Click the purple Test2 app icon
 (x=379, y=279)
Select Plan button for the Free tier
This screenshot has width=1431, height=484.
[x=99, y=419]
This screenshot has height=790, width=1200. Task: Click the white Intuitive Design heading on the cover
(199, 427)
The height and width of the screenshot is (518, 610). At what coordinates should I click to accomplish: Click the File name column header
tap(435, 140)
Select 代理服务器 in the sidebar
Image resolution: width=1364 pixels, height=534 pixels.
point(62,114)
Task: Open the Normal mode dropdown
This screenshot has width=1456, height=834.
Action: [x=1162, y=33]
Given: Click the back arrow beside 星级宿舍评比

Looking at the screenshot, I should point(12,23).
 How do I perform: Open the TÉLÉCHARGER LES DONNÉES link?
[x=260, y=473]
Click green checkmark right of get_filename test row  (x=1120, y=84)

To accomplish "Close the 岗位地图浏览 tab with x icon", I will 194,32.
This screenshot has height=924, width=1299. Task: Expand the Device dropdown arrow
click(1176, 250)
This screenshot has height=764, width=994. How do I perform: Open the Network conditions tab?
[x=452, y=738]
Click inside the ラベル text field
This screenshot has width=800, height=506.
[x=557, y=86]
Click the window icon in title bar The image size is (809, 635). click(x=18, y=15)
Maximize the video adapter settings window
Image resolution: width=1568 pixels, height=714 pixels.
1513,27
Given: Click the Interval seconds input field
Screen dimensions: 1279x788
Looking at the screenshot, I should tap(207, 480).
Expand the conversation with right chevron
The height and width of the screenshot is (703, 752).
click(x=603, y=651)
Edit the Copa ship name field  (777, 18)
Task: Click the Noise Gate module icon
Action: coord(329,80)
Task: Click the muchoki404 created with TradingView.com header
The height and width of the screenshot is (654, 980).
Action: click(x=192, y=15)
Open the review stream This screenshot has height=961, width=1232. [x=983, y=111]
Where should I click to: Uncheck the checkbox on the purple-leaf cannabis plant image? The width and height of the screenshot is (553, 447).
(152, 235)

The task:
All lines from the one with "Given: Click the Interval seconds input field" through the final line of the listing above are to be restated word for word; the lines before it are left out.

Answer:
Given: Click the Interval seconds input field
Screen dimensions: 1279x788
Looking at the screenshot, I should tap(207, 480).
Expand the conversation with right chevron
The height and width of the screenshot is (703, 752).
click(x=603, y=651)
Edit the Copa ship name field  (777, 18)
Task: Click the Noise Gate module icon
Action: coord(329,80)
Task: Click the muchoki404 created with TradingView.com header
The height and width of the screenshot is (654, 980).
Action: click(x=192, y=15)
Open the review stream This screenshot has height=961, width=1232. [x=983, y=111]
Where should I click to: Uncheck the checkbox on the purple-leaf cannabis plant image? The width and height of the screenshot is (553, 447).
(152, 235)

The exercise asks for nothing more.